Testing for Dihydropyrimidine Dehydrogenase Deficiency to Individualize 5-Fluorouracil Therapy

SIMPLE SUMMARY: 5-Fluorouracil (5-FU) is a chemotherapy drug that is commonly used to treat multiple cancers. Many people who are treated with 5-FU experience severe toxicity to the drug, and in severe cases, patients can die. This review discusses current methods for identifying people who are at high risk for severe side effects to 5-FU therapy. ABSTRACT: Severe adverse events (toxicity) related to the use of the commonly used chemotherapeutic drug 5-fluorouracil (5-FU) affect one in three patients and are the primary reason cited for premature discontinuation of therapy. Deficiency of the 5-FU catabolic enzyme dihydropyrimidine dehydrogenase (DPD, encoded by DPYD) has been recognized for the past 3 decades as a pharmacogenetic syndrome associated with high risk of 5-FU toxicity.
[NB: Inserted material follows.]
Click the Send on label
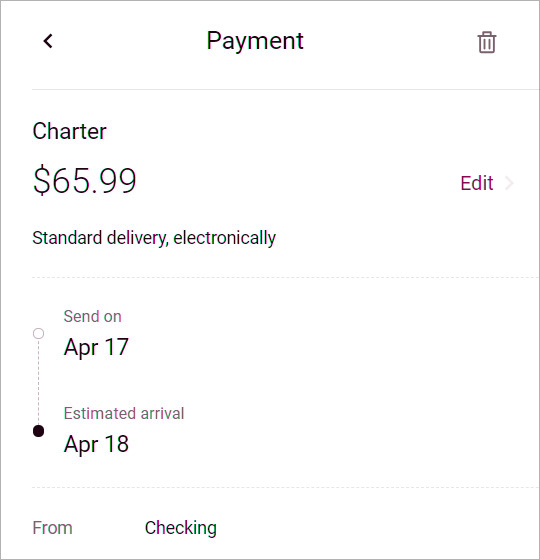[x=92, y=316]
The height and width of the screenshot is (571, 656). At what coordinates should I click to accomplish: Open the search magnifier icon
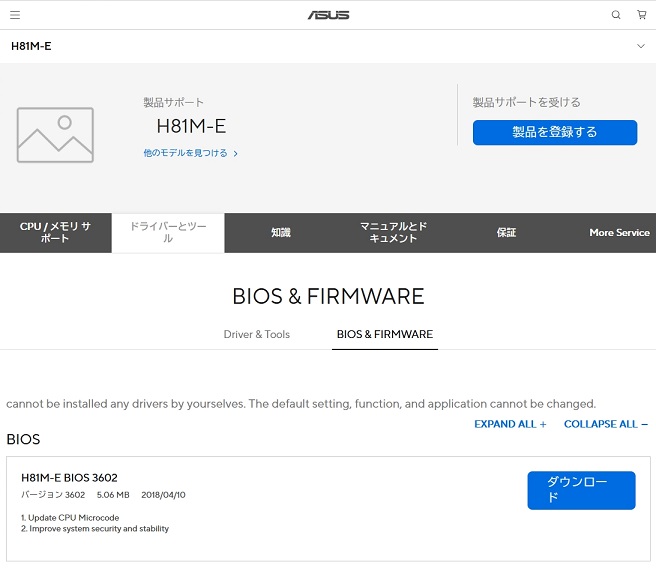point(616,15)
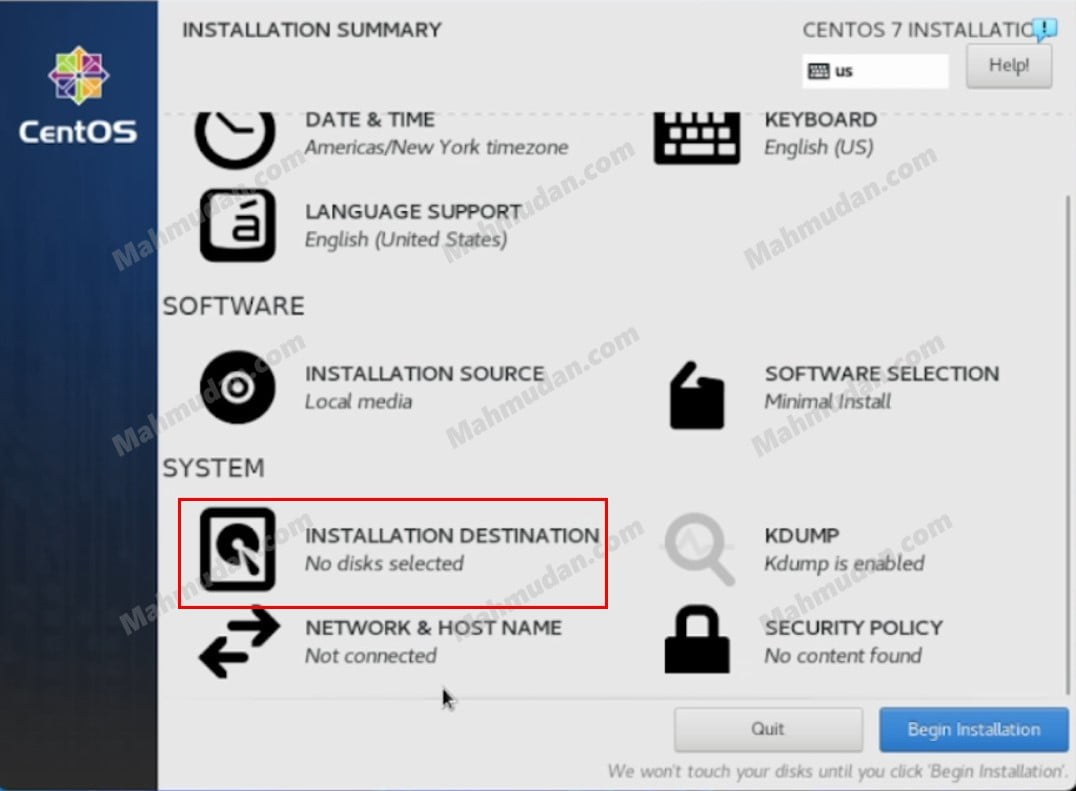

An appreciable fraction of patients with DPD deficiency that receive 5-FU-based chemotherapy die as a result of toxicity. In this manuscript, we review recent progress in identifying actionable markers of DPD deficiency and the current status of integrating those markers into the clinical decision-making process. The limitations of currently available tests, as well as the regulatory status of pre-therapeutic DPYD testing, are also discussed.